Sempre cultivei a amizade. Mantenho amigos desde a infância. Continuo amizades que iniciei com companheiros de escola primária, do seminário, nas várias situações que compartilhei. Ainda continuo a receber telefonemas dos colegas da tropa, em situação de guerra. Ainda continuo a reativar relações de amizades que permaneceram, apesar de interrompidos os contactos dezenas de anos. Interrompidas as relações, não foi interrompida a amizade. Reapareceram com o mesmo vigor e capacidade de adaptação às circunstâncias presentes. Professo a crença na “amizade para sempre”. Vejo a amizade como relação de reciprocidade do “querer bem”. Ser amigo de alguém inclui a expectativa que esse alguém seja meu amigo e me retribua a sua amizade. A amizade depende da liberdade dos amigos. “Ser amigo de alguém” implica a correspondência entre ao meu “querer bem” ao meu amigo e o “querer bem” do meu amigo relativamente a mim. Costumo dizer “amo a liberdade de quem amo”, considerando a amizade esse compromisso livre recíproco que gera a expectativa de correspondência mútua entre os amigos.
Neste contexto, considero o “aprender a morrer” como a educação continua do meu “querer bem” desinteressado ao outro independentemente da sua resposta. Nesse sentido digo: “Ser amigo de alguém depende de mim” e “ser considerado amigo de alguém” depende da liberdade desse amigo. “Aprender a morrer” no domínio da amizade é para mim manter a amizade que foi estabelecida para sempre e respeitar a atitude contrária do outro.
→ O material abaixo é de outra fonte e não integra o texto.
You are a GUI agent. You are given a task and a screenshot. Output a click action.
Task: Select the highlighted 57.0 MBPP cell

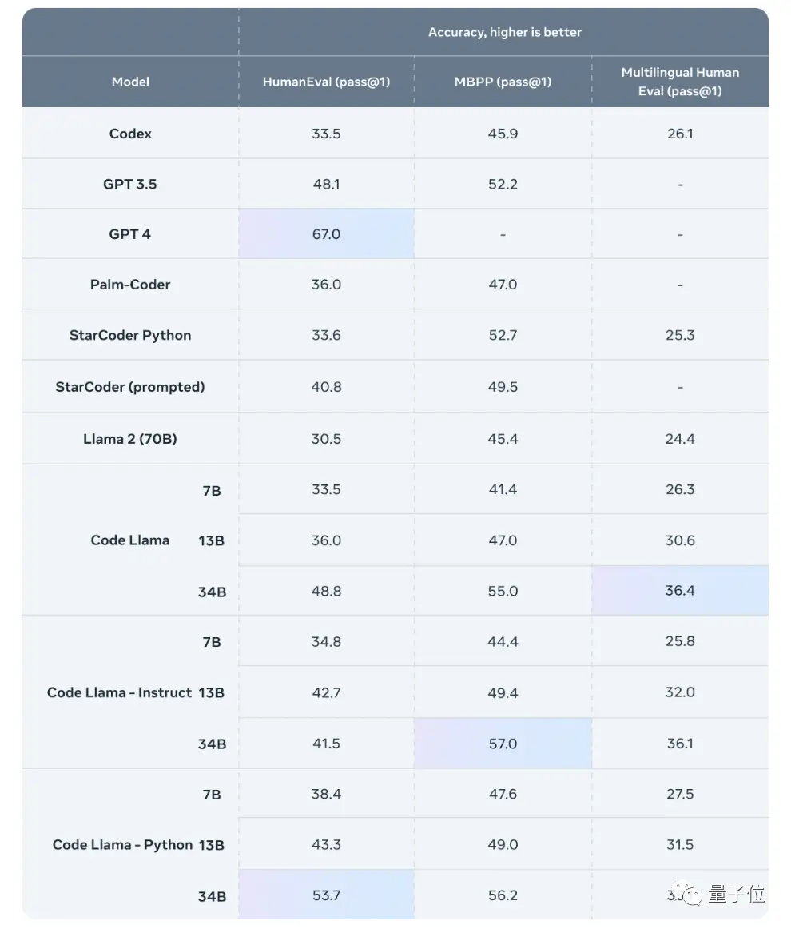(x=503, y=744)
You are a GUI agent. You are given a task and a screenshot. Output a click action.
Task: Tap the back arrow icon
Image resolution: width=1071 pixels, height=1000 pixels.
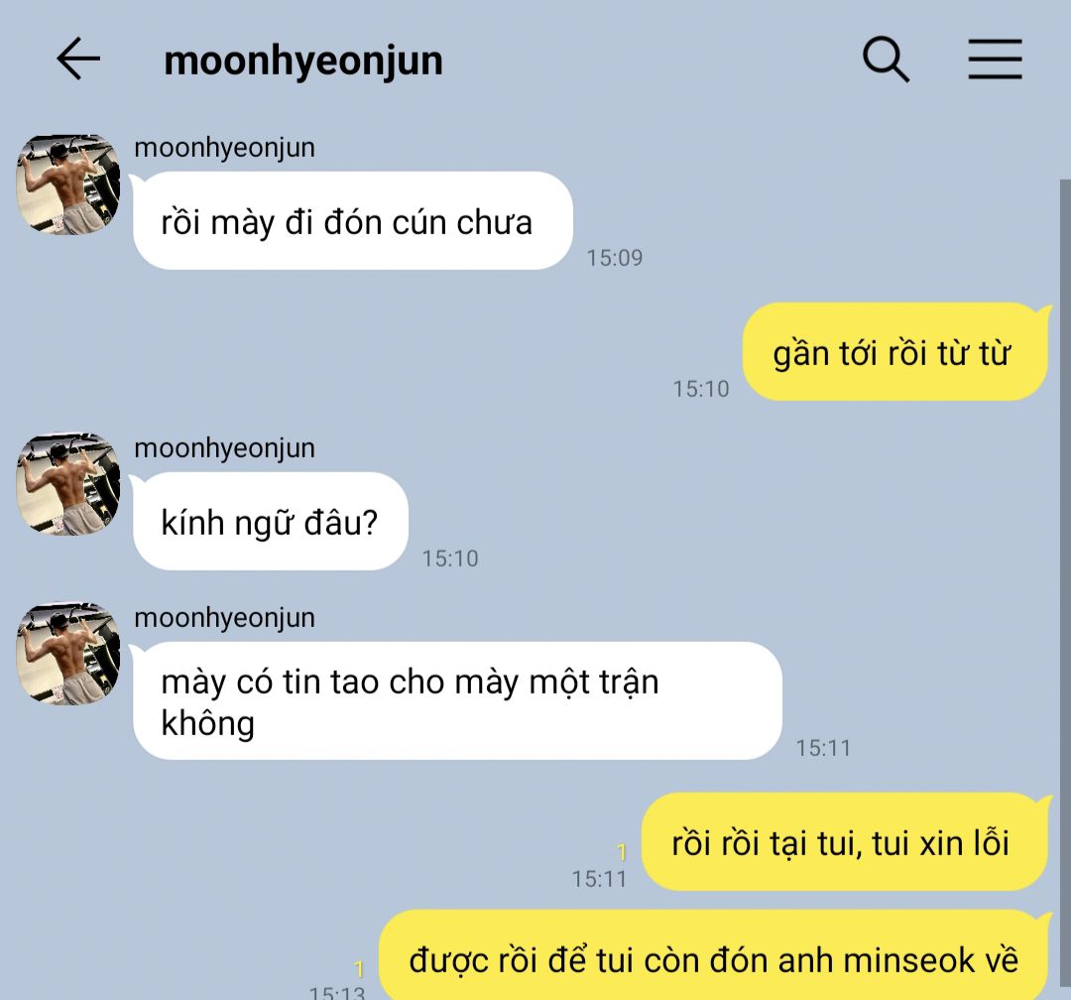coord(78,59)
Tenho a experiência de sofrer a “morte” que o amigo nos inflige ao decidir cortar as relações profundas que entre nós existiram, fugindo a qualquer contacto ou explicação. Aqui o meu “aprender a morrer” não é aceitar “estar morto”, mas continuar a decisão de “ser amigo” de quem decidiu que eu “estou morto”, e continuar a minha amizade. Como relativamente aos inimigos eu não posso ser inimigo de quem me considera seu inimigo, também relativamente aos meus amigos que decidiram renegar essa amizade e me consideram de facto “morto” para eles eu não os posso considerar “mortos” para mim. Respeito a sua decisão de cortar os sintomas de qualquer amizade para comigo, mas continuo a ser o amigo dos pontos mais altos e profundos da nossa amizade. É mais uma forma de morrer para mim mesmo para viver como o cristão que sou.